Joshua Wheaton: Well, I think the most obvious concern is, you know, the false negative, you know, saying, oh, this person doesn’t have depression, or this person’s fine when really, they’re not. Because that leads to people not getting the help or the support that they need. And, you know, that’s it’s not good. But on the other hand, false positives can also be not good because, let’s say, someone’s flagged as having depression when they don’t. That could mean the resources being put towards them aren’t available to someone who may need them. Or you could also, you know, be giving this person a sense of, oh, no, is there something wrong with me? When there’s not. So, I don’t know if I can really say that there’s a singular concern in that kind of realm that I think matters the most. I think they’re both important, just in different ways. Yeah. And a false positive, I think, happens a lot. Just like when people start googling their symptoms, or they look up something in ChatGPT to figure out what’s wrong with them and why their belly hurts. You know, there are a lot of different ways to get false positives, and the more the AI becomes involved. I think, at least right now, that makes it more likely to produce false positives, unfortunately.
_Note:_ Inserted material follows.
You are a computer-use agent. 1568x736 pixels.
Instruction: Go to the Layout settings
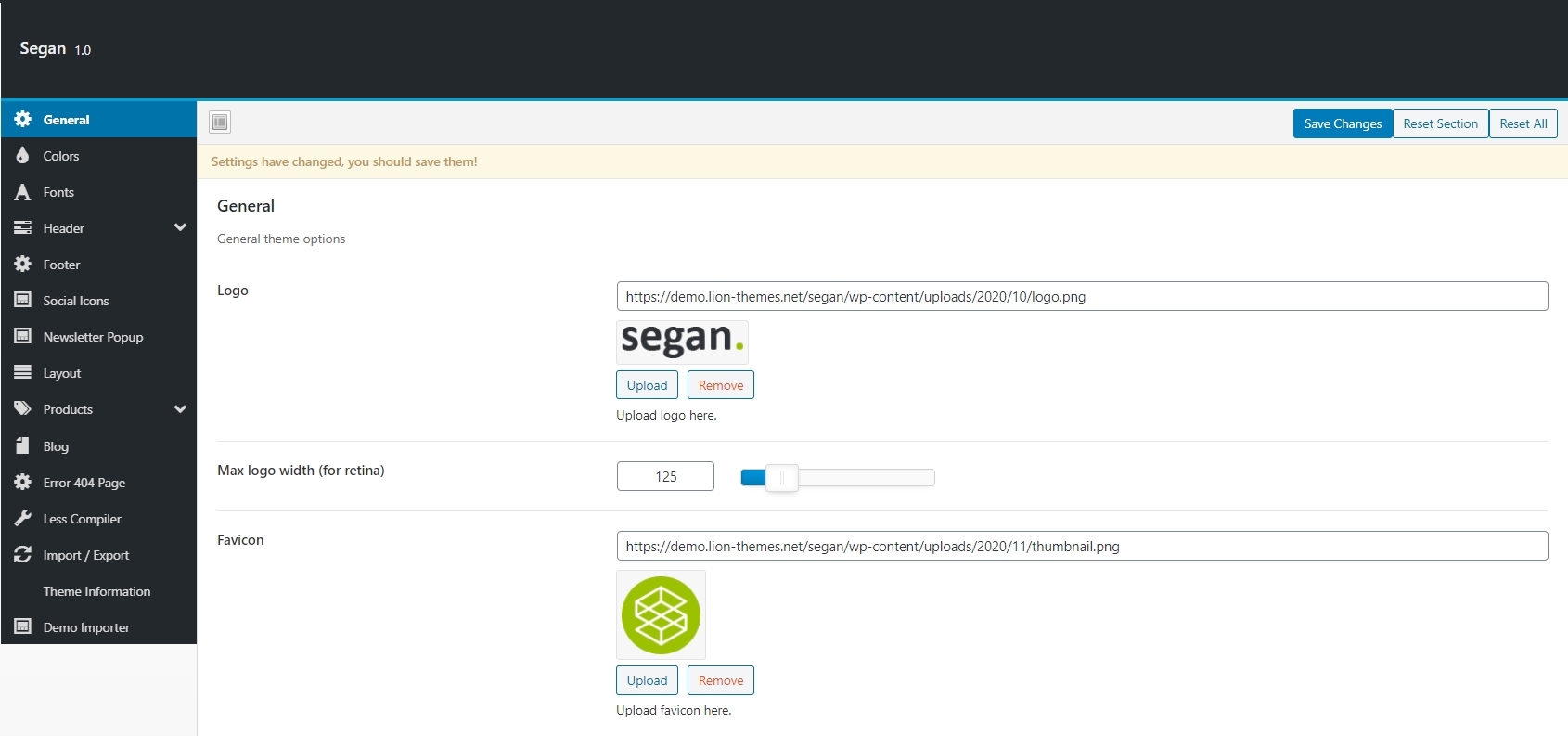62,373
Robin Lee: The core takeaway from your study, to me, was simple: AI can pick up on language signals faster and more consistently than people can, but it’s not perfect and shouldn’t stand alone. Bert performed best, but the logistic model also revealed something important. Words like depression and anxiety were the strongest predictors. That’s obvious. But it also raises a hard truth. Real depression doesn’t always announce itself. It doesn’t always use the word. And instead, I think people are more accustomed to phrases like ‘I’m fine’ or the meme’ everything’s fine’ with a fire in the background. AI will need better data, deeper context, and more nuance before it can operate in real-world settings.
Given that real depression doesn’t always announce itself with obvious words, how could you redesign your data set to capture those subtler signs or subtle signals and better reflect real-world communication?
Joshua Wheaton: Yeah, with the power of hindsight. Hindsight is 20/20. I think the one thing that I wish I could go back and do differently is the actual data set itself. I think if I were doing it again, or I don’t know, making suggestions for other people in the future, I would say spend so much more time on the data set. I think, like in an ideal world, what that would kind of look like is having a, you know, your sample size, your sample population, and having all of them take tests by psychologists, psychiatrists for depression, depression screening. And then so you have. That’s going to be one part of it where you have not just depression or no depression, but also the degree, you know, mild, moderate, severe. Then on the other part of that, instead of just, you know, taking parts of, you know, single posts or anything like that, taking as much of their social media as possible across multiple platforms, um, and across a. Longer amount of time. So, I think, with a data set like that, you’d have a much more accurate model that could actually be used in the real world.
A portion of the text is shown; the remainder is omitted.